AVAILABLE DATA
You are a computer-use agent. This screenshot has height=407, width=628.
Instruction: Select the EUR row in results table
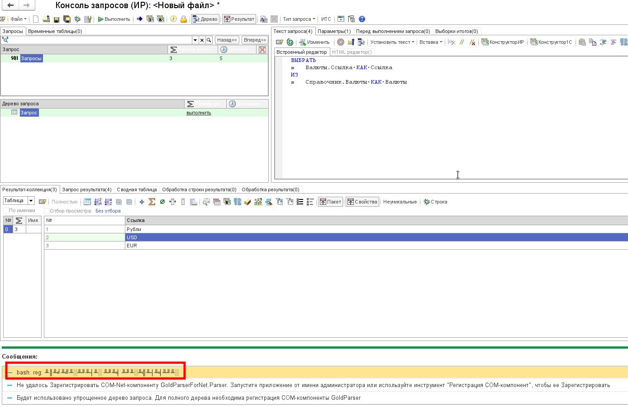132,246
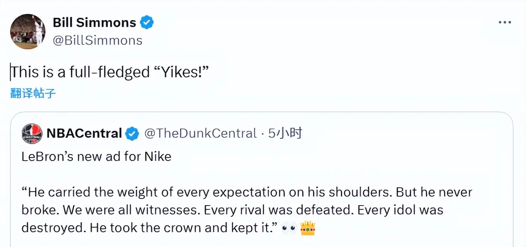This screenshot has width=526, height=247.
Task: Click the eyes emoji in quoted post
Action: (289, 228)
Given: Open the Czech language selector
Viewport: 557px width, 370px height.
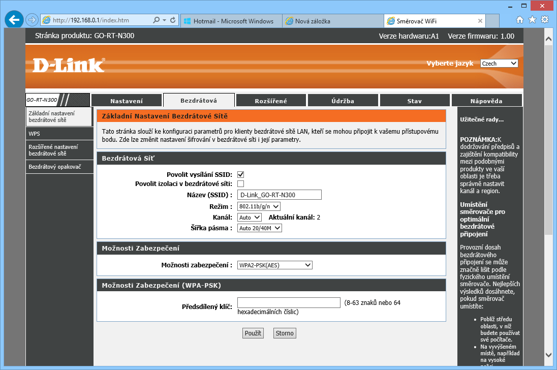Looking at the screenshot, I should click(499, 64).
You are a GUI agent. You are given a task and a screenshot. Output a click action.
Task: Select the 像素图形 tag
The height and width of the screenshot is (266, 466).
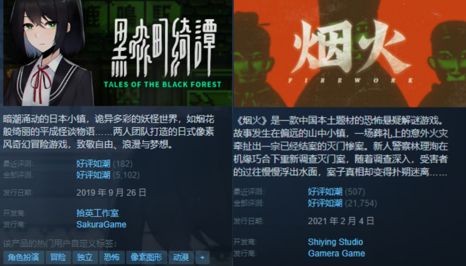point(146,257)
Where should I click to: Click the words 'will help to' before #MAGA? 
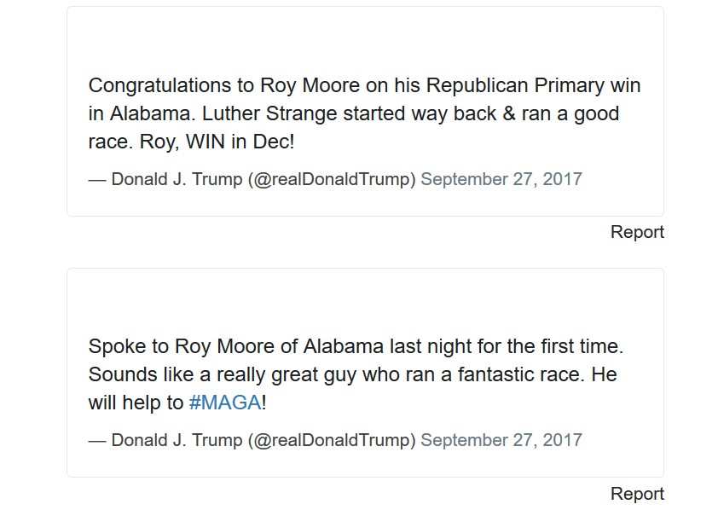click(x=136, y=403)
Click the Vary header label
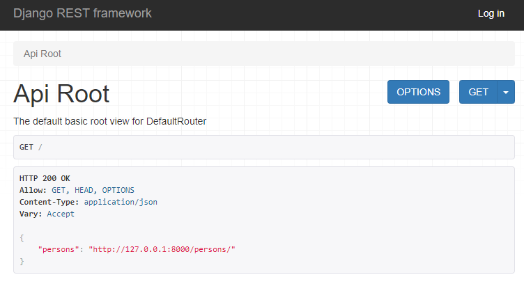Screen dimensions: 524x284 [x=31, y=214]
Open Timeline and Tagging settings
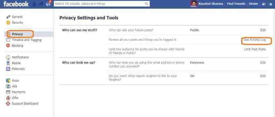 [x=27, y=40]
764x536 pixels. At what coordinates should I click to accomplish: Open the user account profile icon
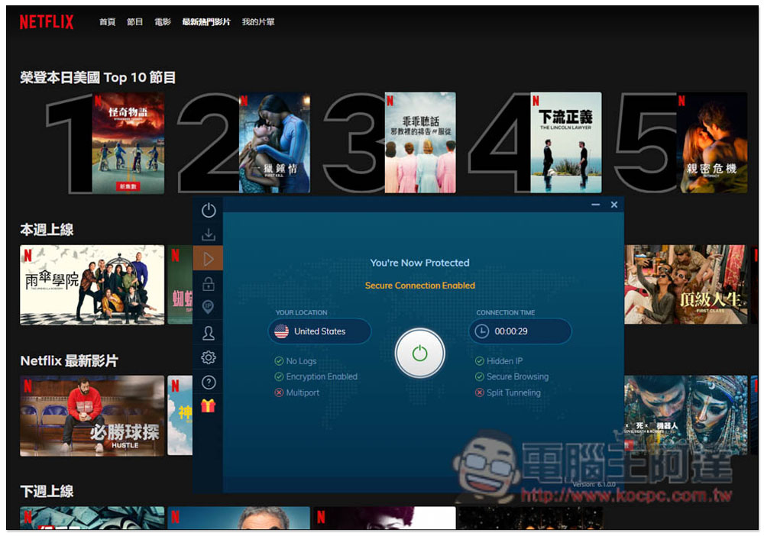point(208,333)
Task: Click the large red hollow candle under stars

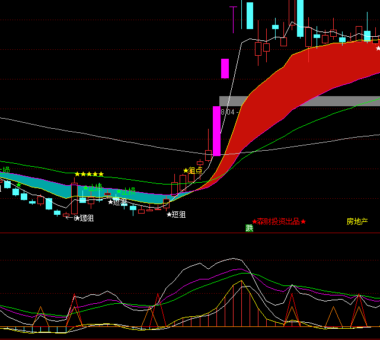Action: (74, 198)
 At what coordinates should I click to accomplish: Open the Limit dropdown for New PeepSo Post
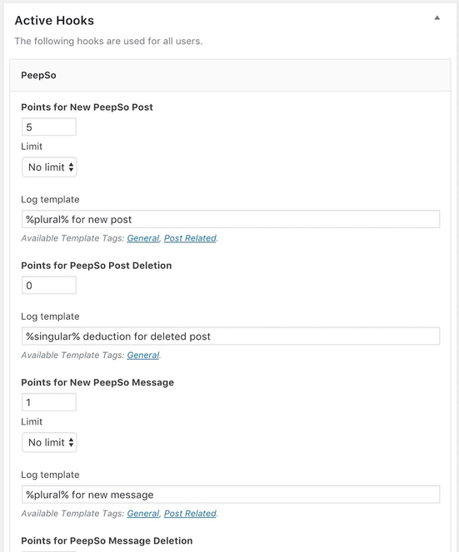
---
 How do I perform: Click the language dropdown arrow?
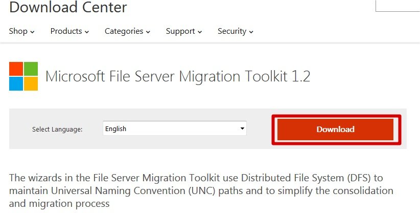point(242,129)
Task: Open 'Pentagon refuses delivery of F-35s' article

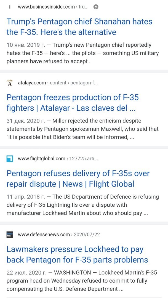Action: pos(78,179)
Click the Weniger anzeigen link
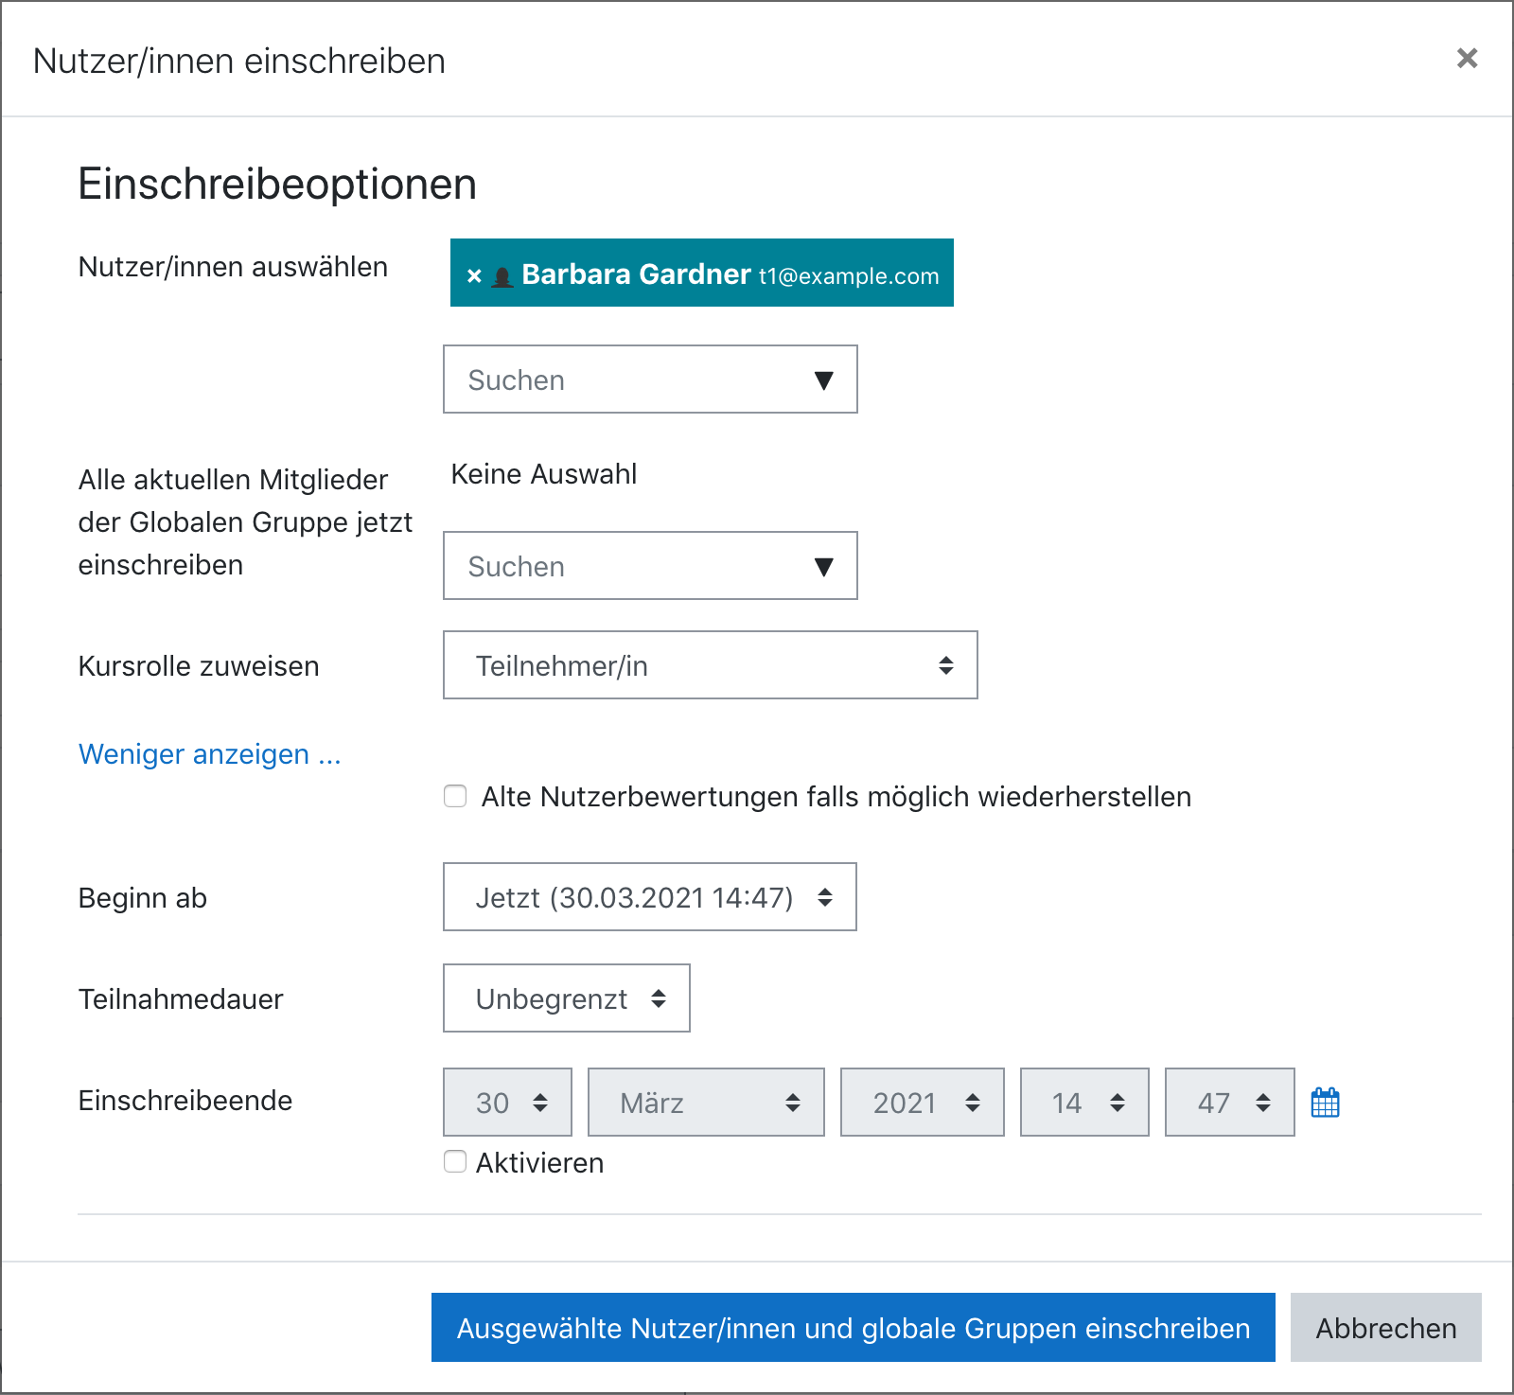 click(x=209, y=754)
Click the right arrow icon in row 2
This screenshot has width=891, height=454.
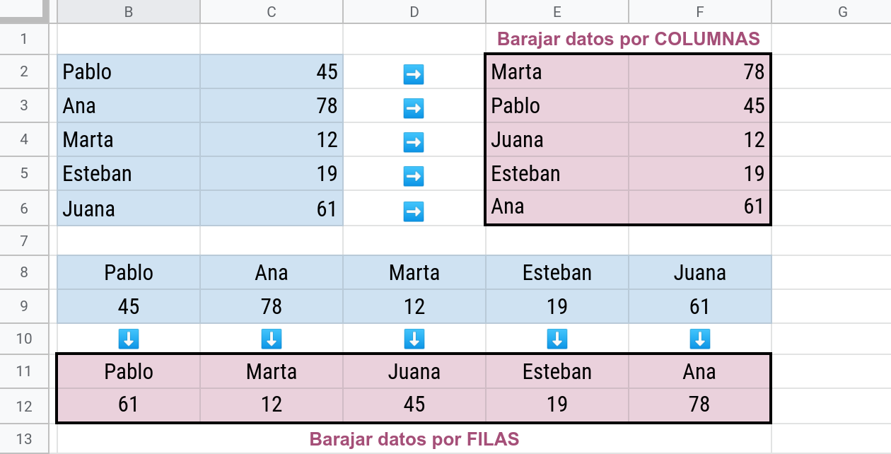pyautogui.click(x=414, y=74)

YOUR OBJECTIVE
Write out word for word the lines above that run from the one with "You are a computer-use" to the one with "You are a GUI". Include both end lines; exclude the images.

EXPECTED OUTPUT
You are a computer-use agent. This screenshot has height=407, width=628.
Instruction: Select the EUR row in results table
132,246
This screenshot has width=526, height=247.
Task: Click the eyes emoji in quoted post
Action: (289, 228)
Given: Open the Czech language selector
Viewport: 557px width, 370px height.
Looking at the screenshot, I should click(499, 64).
You are a GUI agent. You are given a task and a screenshot. Output a click action.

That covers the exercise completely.